Un refolo di vento gelato penetrò dalle finestre spalancate, facendo vorticare fiocchi di neve sul prezioso tappeto di Myr ai piedi del letto.
Un silenzio improvviso aveva avvolto tutto il castello, come se un incantesimo lo avesse congelato in un sonno di ghiaccio perenne.
Un movimento dolce e sinuoso, smosse il panorama fuori dalla stanza.
Incerto, scettico e barcollante, si affacciò dal terrazzo ricoperto da un sottile strato di brina.
Piccoli fiocchi di neve stavano danzando nell’aria gelata. Sembravano piccole ballerine candide che volteggiavano nella notte come stelle dell’inverno.
I fiocchi di neve svolazzavano, s’inseguivano, vibravano e poi cadevano, soffici come cotone, ricoprendo tutto il giardino privato del Re.
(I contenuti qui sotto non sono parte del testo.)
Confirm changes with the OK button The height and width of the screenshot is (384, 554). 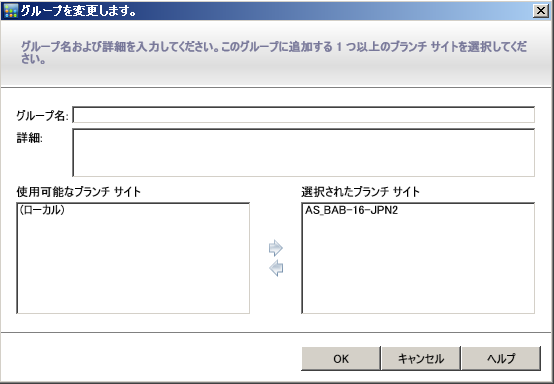tap(341, 359)
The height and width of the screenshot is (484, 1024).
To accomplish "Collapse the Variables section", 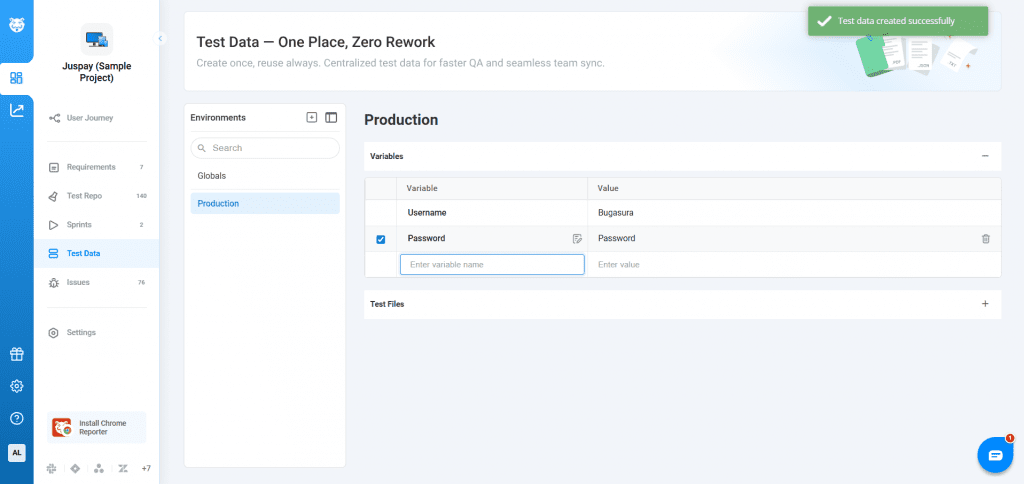I will pos(984,156).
I tetti della fortezza rossa, gli alberi, persino le mura sembravano essere caduti sotto un improvviso maleficio invernale.
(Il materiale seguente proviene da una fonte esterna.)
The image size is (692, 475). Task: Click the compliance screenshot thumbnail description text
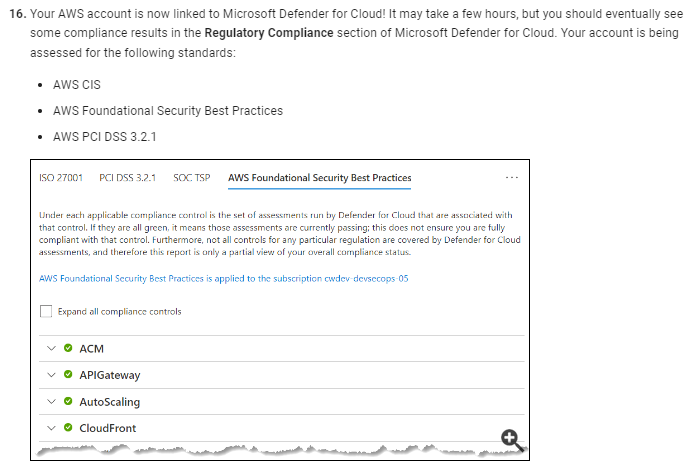coord(280,234)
Un’ombra lunga si mosse tra le altre.
Robert trasalì, mettendo mano alla spada che però non aveva agganciato alla vita.
“Ho perso definitivamente il senno.”
L’ombra si staccò da un albero e avanzò tra la neve, rivelandosi.
Un passo alla volta, la sua figura si stagliò nella gelida aria invernale.
Lunghi capelli corvini incorniciavano un volto dalla carnagione di porcellana, i suoi occhi erano grigi e allungati, una cappa blu scura di velluto la ricopriva dal collo ai piedi.
Tra le mani teneva un mazzo di rose blu.
«Lyanna…».
Lei sollevò il volto su di lui. Quello sguardo bruciava dentro, perforavano il suo cuore.
«Dove sono?» chiese lei.
Robert si prese la testa tra le mani. Lacrime calde iniziarono a colargli sulle guance.
«Robert sei proprio tu» disse la figura bianca, osservando la neve attorno a sé.
Sembrava spaesata, persa in un luogo che non riconosceva.
Era un fantasma? Un’allucinazione?
«Robert».
Le labbra della figura pallida non si erano mosse, ma lui sentì quel richiamo nella sua testa.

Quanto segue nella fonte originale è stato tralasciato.